- Born: May 3, 1895 Boston, Massachusetts, U.S.
- Died: November 20, 1979 (aged 84)
- Education: Bowdoin College Stanford University Harvard University
- Scientific career
- Fields: Comparative physiology

= Laurence Irving (physiologist) =

Laurence Irving (3 May 1895 – 20 November 1979)
was a pioneering American scientist in the field of comparative physiology.

== Life and education ==

Irving was born in Boston, Massachusetts on 3 May 1895. He started his university education at Bowdoin College, where he gained a Bachelor of Science degree in 1916. Directly after graduation from Bowdoin he entered Harvard University where he obtained an MA in physiology in 1917. Following completion of his war service, Irving began a PhD at Stanford University.

Irving commenced his teaching career at Stanford in 1925 when he was appointed as an instructor. In 1928, he accepted a post as associate professor at the University of Toronto in the Department of Physiology. In 1931, he was appointed professor of experimental biology at Toronto. He remained in Toronto until 1937.

After leaving Canada, Irving spent the next 12 years teaching and researching at Swarthmore College, as a professor in the Department of Biology and chairman of their Zoology Department. While at Swarthmore, Irving began to correspond with the Norwegian biologist Per Fredrik Scholander, and had assisted August Krogh in arranging for Scholander to receive a Rockefeller fellowship. The fellowship was awarded for a collaboration on diving physiology between Scholander and Irving. When World War II broke out leaving Scholander stranded in Norway, Irving and Krogh managed to arrange for Scholander's urgent immigration. This would prove to be a profitable academic relationship for both Scholander and Irving, as they continued to collaborate until Irving's death.

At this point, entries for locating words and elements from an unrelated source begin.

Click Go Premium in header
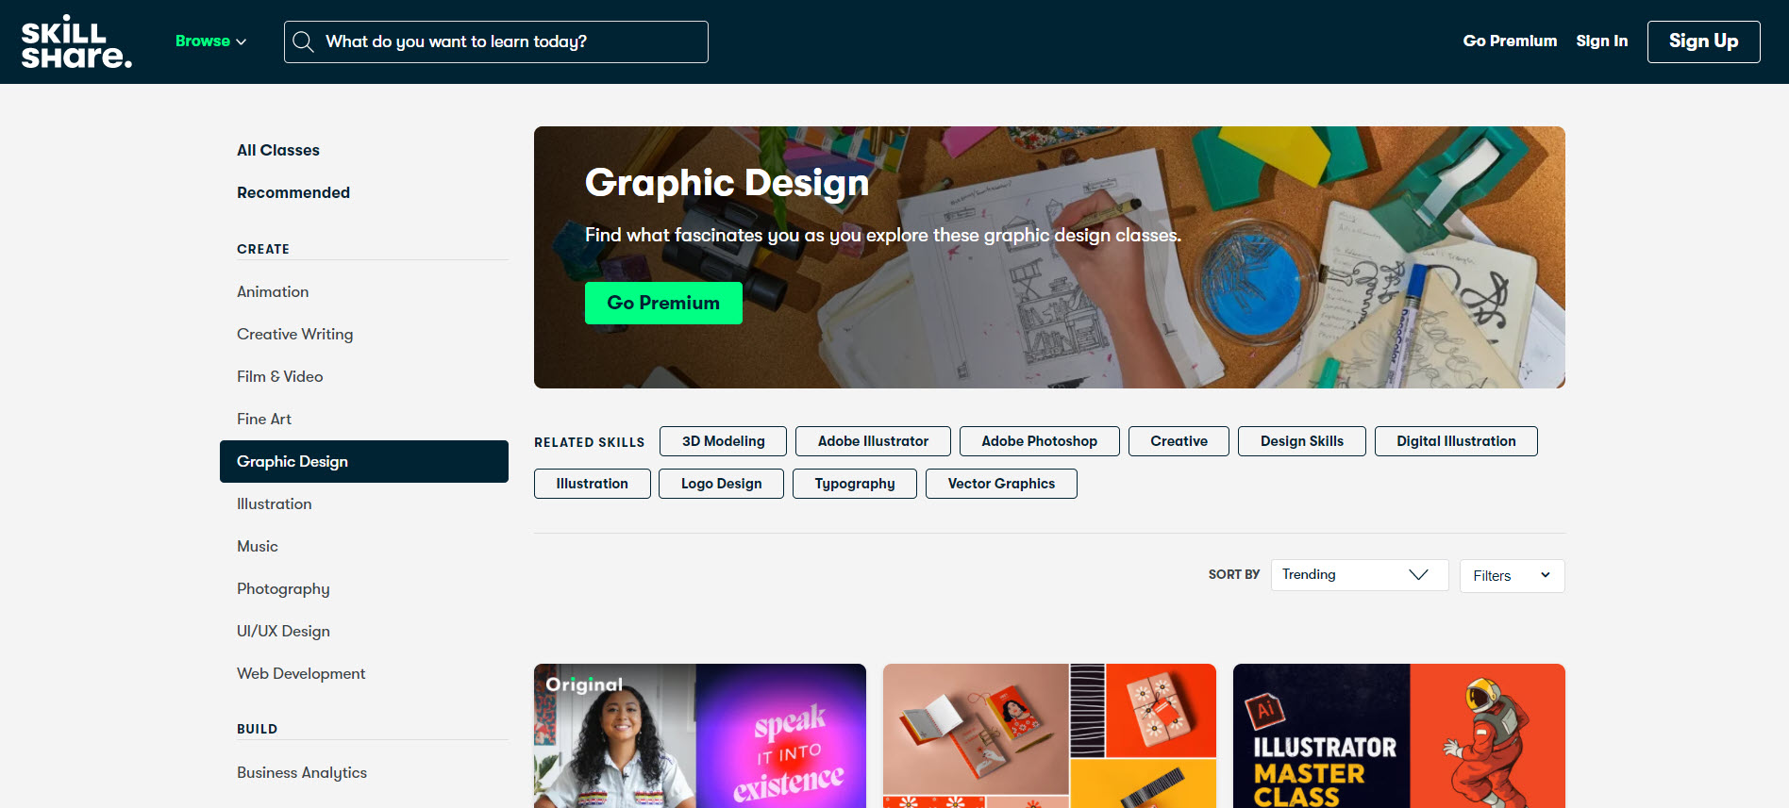1789x808 pixels. point(1510,41)
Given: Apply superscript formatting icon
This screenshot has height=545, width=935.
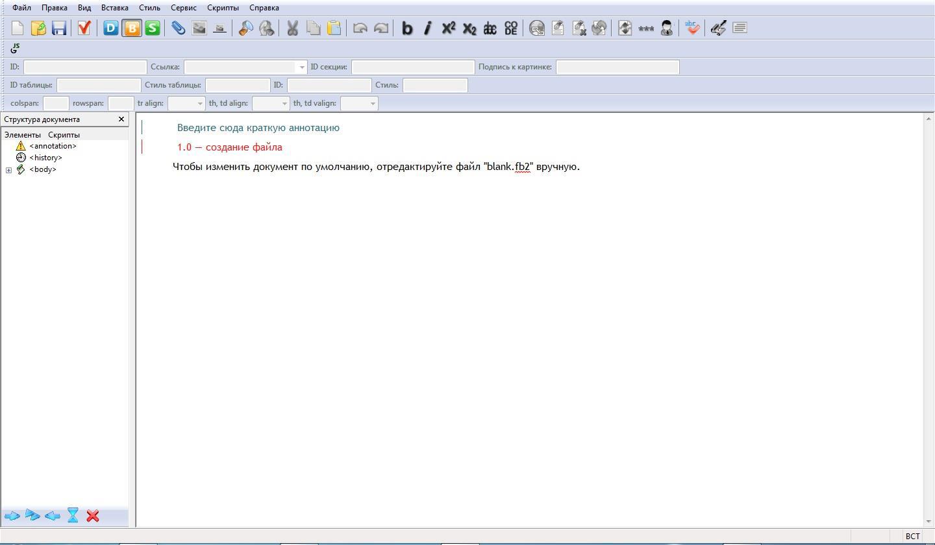Looking at the screenshot, I should [x=449, y=28].
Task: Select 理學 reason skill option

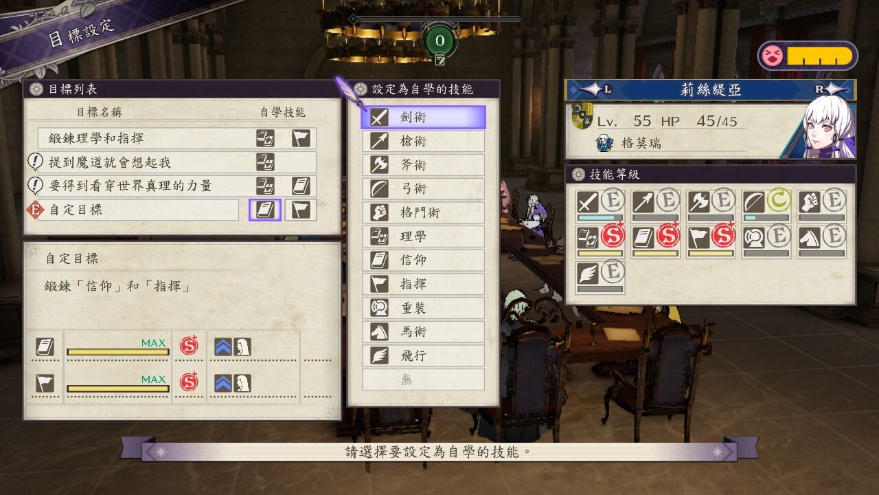Action: tap(424, 237)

In 1947, after returning to Swarthmore from his war service, Irving was appointed scientific director at the then-new Naval Arctic Research Laboratory in Barrow, Alaska. Two years later he was appointed the chief of the physiology section of the Arctic Health Research Center in Anchorage, where he began his pioneering research into arctic biology.

In November 1962, the National Academy of Sciences recommended the creation of the Institute of Arctic Biology. Irving was then appointed its first head, remaining in post until stepping down in 1966. He remained an advisory scientific director there and regularly attended seminars until his death in 1979.

In 1968 Irving was conferred an honorary Doctor of Science degree from the University of Alaska.

Irving was given the Arctic Institute of North America's Fellows Award in 1974 for "long and distinguished research in physiology of arctic life".

He died on 20 November 1979 in Fairbanks, Alaska, aged 84.

=== War service ===

During World War I Irving served in the U.S. Army, where he rose to the rank of first lieutenant by 1919. He had joined up with the American Expeditionary Force in 1917 on completion of his MA.

After the United States' entry into World War II, Irving joined the Army Air Corps. He remained there from 1943 until 1946 as chief physiologist,. Irving completed his World War II service at the rank of lieutenant colonel.

== Personal life ==

Irving and his first wife Elizabeth had three children. His daughter, Susan, and two sons, William and Laurence. His children settled across North America, and at his death were living in California, Alaska and Canada.

Irving maintained many international personal and professional relationships. After the death of professor Gustav Embden in 1936, Irving worked to secure the immigration of his daughter, Maja Embden, into Canada, allowing her to escape the rise of the Nazi regime. T.D. Simpson indicated that Irving also assisted a number of other German-Jewish scientists during this period prior to the war.

In 1951, his daughter Susan had married her father's longtime scientific collaborator, Per Fredrik Scholander. Susan was also a biologist, publishing as Susan Irving Scholander and Susan I. Scholander.

== Legacy ==

In 1971, the University of Alaska built a new building to house the Institute of Marine Sciences, joining the existing facility opened in 1965. These buildings were designated Biosciences I and II. On 16 August 1971 the buildings were jointly rededicated as the Laurence Irving Building for the Biosciences I and II in honor of Irving.